_Stored data entries_:
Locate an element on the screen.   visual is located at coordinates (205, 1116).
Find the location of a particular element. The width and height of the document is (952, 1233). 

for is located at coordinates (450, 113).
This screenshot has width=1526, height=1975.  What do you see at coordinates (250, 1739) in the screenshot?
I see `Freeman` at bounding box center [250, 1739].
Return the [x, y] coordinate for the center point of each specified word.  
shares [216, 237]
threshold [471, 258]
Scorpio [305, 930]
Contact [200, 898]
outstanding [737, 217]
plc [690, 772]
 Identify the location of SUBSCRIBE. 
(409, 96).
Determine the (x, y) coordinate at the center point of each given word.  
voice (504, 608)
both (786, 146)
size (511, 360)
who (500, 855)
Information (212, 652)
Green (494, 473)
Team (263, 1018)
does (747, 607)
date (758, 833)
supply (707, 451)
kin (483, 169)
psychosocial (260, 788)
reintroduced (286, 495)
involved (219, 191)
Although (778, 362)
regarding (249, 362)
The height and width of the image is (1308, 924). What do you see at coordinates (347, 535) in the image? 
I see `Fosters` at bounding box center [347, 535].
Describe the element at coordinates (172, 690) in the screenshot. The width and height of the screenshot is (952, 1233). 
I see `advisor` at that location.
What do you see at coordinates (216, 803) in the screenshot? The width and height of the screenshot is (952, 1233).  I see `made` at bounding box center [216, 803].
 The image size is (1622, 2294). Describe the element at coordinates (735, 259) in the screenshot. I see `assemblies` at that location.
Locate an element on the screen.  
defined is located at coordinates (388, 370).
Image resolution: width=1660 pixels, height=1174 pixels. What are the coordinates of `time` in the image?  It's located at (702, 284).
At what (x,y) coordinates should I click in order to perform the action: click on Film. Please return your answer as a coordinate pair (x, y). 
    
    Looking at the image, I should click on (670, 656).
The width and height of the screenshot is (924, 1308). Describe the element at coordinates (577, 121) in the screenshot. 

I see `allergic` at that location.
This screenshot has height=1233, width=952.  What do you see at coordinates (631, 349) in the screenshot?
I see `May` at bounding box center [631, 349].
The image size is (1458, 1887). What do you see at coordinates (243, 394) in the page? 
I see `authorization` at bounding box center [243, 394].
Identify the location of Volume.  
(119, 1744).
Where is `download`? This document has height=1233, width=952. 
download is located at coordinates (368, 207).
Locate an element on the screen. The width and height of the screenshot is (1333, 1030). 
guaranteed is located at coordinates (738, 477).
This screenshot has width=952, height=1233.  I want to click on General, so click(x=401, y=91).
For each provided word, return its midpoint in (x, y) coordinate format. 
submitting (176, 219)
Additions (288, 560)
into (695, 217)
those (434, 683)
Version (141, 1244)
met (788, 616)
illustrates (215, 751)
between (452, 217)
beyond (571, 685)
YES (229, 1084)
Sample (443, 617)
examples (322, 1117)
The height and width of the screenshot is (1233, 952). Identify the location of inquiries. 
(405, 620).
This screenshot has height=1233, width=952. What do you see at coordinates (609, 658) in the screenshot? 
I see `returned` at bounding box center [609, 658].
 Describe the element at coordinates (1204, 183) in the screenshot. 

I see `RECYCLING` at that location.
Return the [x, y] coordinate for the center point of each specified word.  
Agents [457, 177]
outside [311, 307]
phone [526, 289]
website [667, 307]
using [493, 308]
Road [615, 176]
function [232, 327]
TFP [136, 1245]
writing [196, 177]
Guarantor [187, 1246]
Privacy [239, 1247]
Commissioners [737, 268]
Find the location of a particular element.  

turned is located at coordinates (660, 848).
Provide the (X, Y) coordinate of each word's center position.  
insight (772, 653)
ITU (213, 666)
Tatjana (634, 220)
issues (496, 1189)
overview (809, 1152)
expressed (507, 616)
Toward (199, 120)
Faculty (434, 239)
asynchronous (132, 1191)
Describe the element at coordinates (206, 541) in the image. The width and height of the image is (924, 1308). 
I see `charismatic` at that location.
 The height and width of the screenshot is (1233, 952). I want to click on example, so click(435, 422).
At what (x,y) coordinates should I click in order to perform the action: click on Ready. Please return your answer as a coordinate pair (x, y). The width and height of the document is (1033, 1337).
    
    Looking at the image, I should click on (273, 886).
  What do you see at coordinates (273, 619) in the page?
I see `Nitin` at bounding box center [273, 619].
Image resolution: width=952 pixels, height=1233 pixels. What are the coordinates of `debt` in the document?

_Given task_: Could you write out the records from their start through the line containing "supply (707, 451)", renaming "Contact" to "Support" and leaving everything else unchanged?

_Answer to the problem_:
Locate an element on the screen.   visual is located at coordinates (205, 1116).
Find the location of a particular element. The width and height of the document is (952, 1233). 

for is located at coordinates (450, 113).
This screenshot has width=1526, height=1975.  What do you see at coordinates (250, 1739) in the screenshot?
I see `Freeman` at bounding box center [250, 1739].
Return the [x, y] coordinate for the center point of each specified word.  
shares [216, 237]
threshold [471, 258]
Scorpio [305, 930]
Support [200, 898]
outstanding [737, 217]
plc [690, 772]
 Identify the location of SUBSCRIBE. 
(409, 96).
Determine the (x, y) coordinate at the center point of each given word.  
voice (504, 608)
both (786, 146)
size (511, 360)
who (500, 855)
Information (212, 652)
Green (494, 473)
Team (263, 1018)
does (747, 607)
date (758, 833)
supply (707, 451)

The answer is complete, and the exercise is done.